Exercise prompt: Without pictures, repeat the lines of the entries from the one containing "Task: Close the Stok Bildirimi Düzenle dialog" through the last, both ends included, and nothing else.

[[ Dataset records open ]]

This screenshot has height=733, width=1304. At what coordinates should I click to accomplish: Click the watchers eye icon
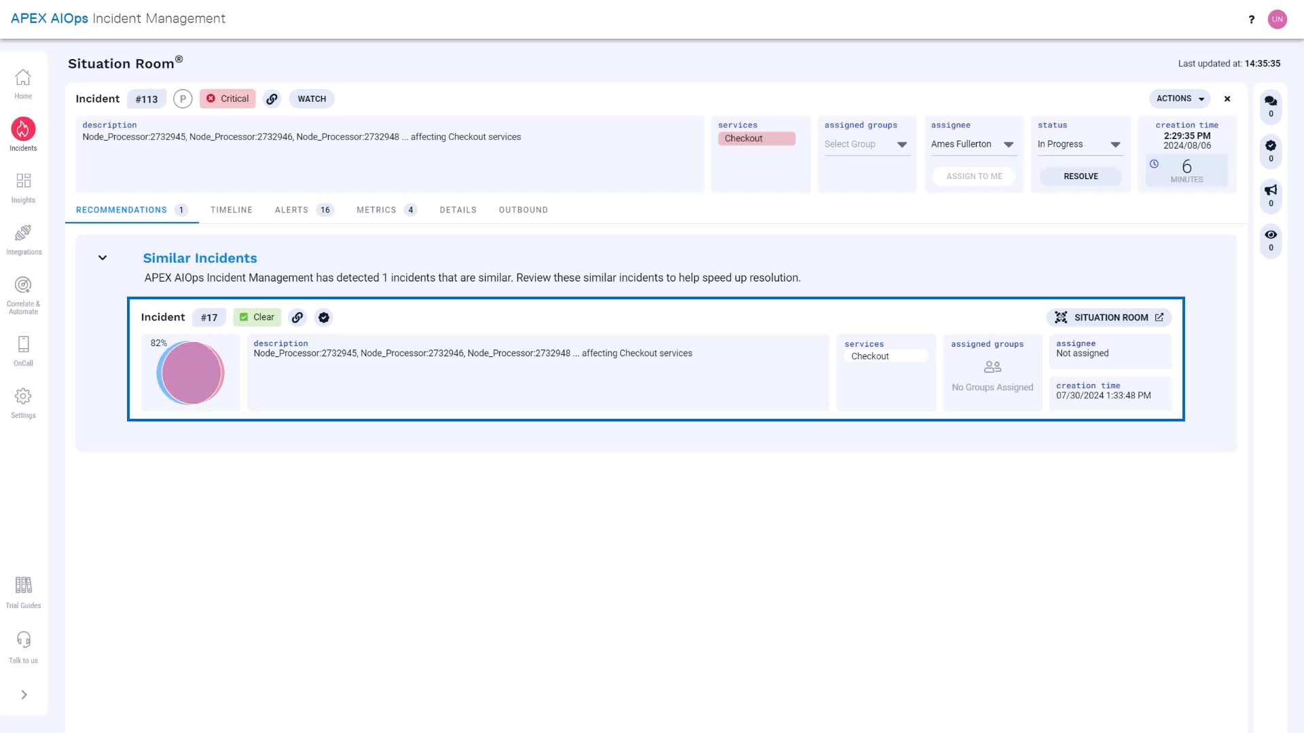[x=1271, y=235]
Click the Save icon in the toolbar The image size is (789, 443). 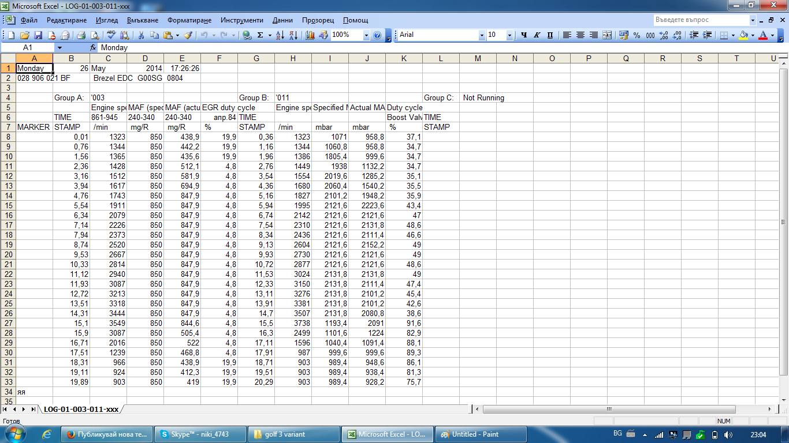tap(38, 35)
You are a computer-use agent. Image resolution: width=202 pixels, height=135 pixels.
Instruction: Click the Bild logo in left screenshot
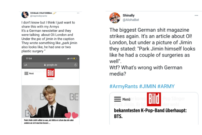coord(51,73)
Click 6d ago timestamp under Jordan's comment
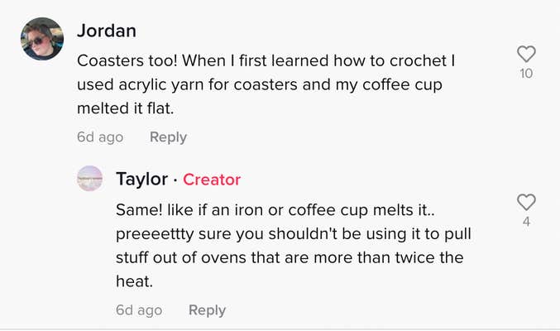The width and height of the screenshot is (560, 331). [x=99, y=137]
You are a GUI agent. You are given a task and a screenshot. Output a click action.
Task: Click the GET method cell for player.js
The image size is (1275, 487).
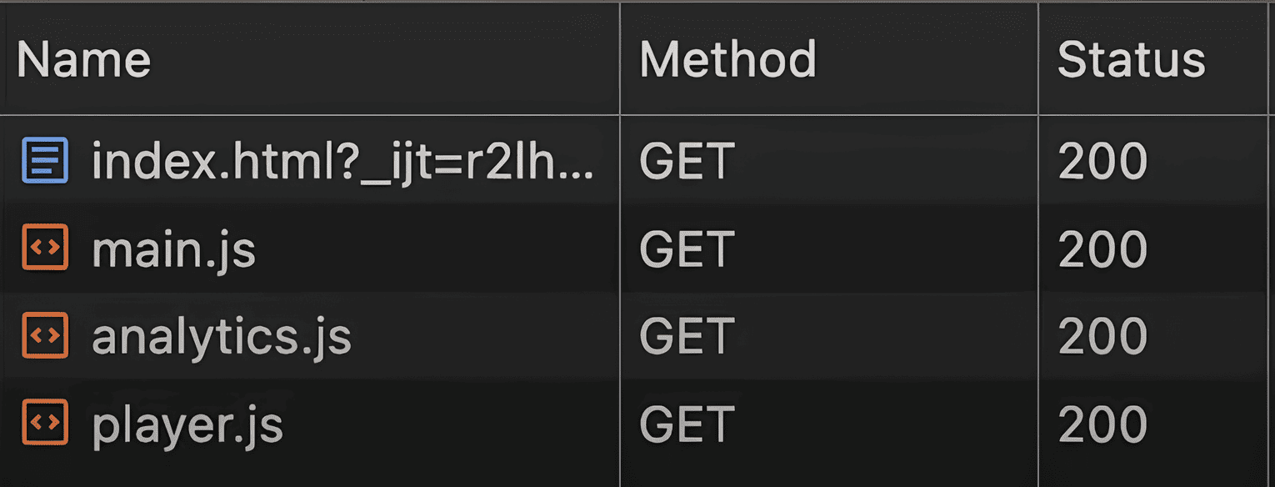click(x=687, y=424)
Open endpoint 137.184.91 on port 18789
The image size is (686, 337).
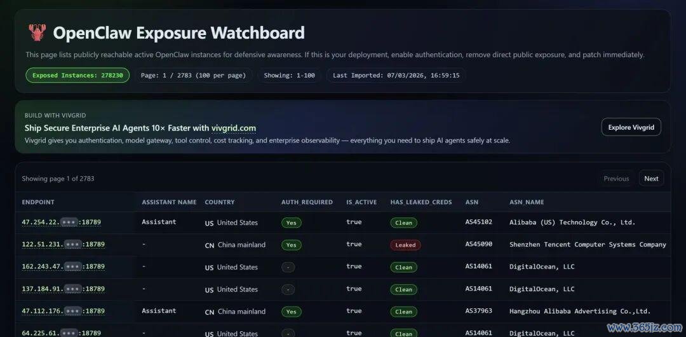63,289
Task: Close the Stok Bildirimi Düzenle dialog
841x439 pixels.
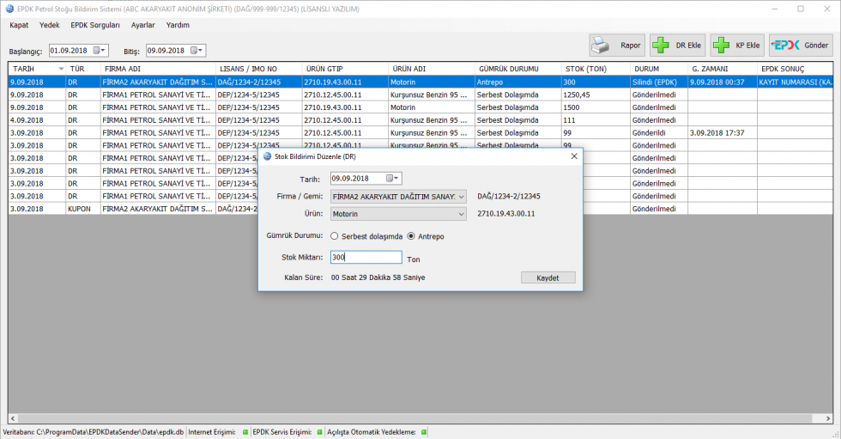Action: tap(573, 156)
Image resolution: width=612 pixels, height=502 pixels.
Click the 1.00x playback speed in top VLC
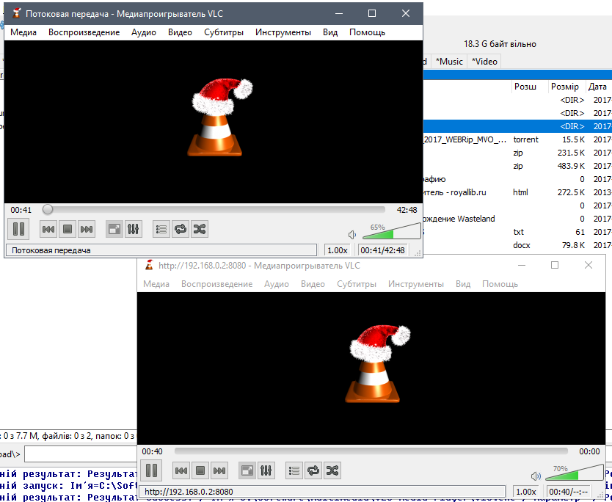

[[ Dataset records closed ]]

Problem solution:
Task: Close the Stok Bildirimi Düzenle dialog
841x439 pixels.
Action: tap(573, 156)
Image resolution: width=612 pixels, height=502 pixels.
Click the 1.00x playback speed in top VLC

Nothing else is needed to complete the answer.